Not to get all Buddha-like but, as a gardener I am coming to believe that uncertainty is the only certainty there is.  And that is a good thing.

In spite of winter’s refusal to un-pry its cold dead hands from the control switch and allow the seasons to progress, green things are now appearing in Mars’ and my gardens.

Hopefully this second wave of blossoming turns out better than the first.  But this year particularly, you never know.

Mars and I are not big bulb people.
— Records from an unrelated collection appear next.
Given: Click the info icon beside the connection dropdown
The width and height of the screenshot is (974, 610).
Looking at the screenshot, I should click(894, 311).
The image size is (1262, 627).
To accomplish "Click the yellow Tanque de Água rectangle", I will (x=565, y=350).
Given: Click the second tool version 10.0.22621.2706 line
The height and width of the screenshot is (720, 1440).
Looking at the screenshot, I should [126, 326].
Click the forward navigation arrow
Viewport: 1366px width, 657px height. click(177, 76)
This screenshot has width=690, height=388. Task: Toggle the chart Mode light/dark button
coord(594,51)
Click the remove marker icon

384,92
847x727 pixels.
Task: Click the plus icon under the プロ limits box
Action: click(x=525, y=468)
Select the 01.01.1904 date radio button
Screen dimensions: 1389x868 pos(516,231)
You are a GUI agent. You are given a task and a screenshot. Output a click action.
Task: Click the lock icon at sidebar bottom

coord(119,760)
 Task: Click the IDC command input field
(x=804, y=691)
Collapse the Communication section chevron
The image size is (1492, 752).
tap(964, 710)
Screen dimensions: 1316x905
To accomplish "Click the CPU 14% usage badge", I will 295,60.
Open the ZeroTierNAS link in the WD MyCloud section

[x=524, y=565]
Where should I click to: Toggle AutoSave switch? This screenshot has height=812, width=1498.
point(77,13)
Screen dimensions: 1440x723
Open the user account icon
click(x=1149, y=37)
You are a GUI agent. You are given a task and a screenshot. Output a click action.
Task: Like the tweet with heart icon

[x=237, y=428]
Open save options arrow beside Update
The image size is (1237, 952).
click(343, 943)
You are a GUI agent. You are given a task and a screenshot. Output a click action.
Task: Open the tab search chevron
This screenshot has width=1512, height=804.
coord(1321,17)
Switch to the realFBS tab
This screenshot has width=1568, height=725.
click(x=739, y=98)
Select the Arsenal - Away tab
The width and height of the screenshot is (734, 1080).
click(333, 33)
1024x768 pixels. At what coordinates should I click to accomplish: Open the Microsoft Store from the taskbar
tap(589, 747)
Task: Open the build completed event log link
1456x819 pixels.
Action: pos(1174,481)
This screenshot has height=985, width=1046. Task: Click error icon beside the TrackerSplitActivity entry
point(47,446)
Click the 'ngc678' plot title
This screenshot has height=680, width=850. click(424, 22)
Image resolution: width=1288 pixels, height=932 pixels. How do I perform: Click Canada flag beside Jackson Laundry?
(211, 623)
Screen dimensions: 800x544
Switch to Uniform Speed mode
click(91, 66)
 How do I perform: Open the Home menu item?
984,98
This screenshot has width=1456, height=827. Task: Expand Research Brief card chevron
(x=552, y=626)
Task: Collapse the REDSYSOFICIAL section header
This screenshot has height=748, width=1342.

The meager plot of daffodils and tulips that we do have – like so many of our plants, a gift from good friends – is located in a spot that that climatically runs about 3 – 4 weeks behind the rest of our property– so, mid-May in a good year.  There are two volunteer crocuses that have popped up around our driveway lamplight for the past few years.  And they did appear again sometime before Easter.  But then they just as quickly vanished.  Hardly what I would call a harbinger of anything.

 I know it is a New England cliché but Forsythia is the perennial spring bellwether on our property.  Count on it!  (Most of the time anyway.) We usually have five bushes (depending upon how badly I prune them the preceding year) – all of which traditionally burgeon at the same time, announcing with a bright yellow shout-out the imminence of the growing season.  This year the buds began to appear right after the crocuses dropped out of sight – and, unfortunately just in time for the early April chill and snow.  After which they now sit quietly in repose, pale yellow fringed in faded brown.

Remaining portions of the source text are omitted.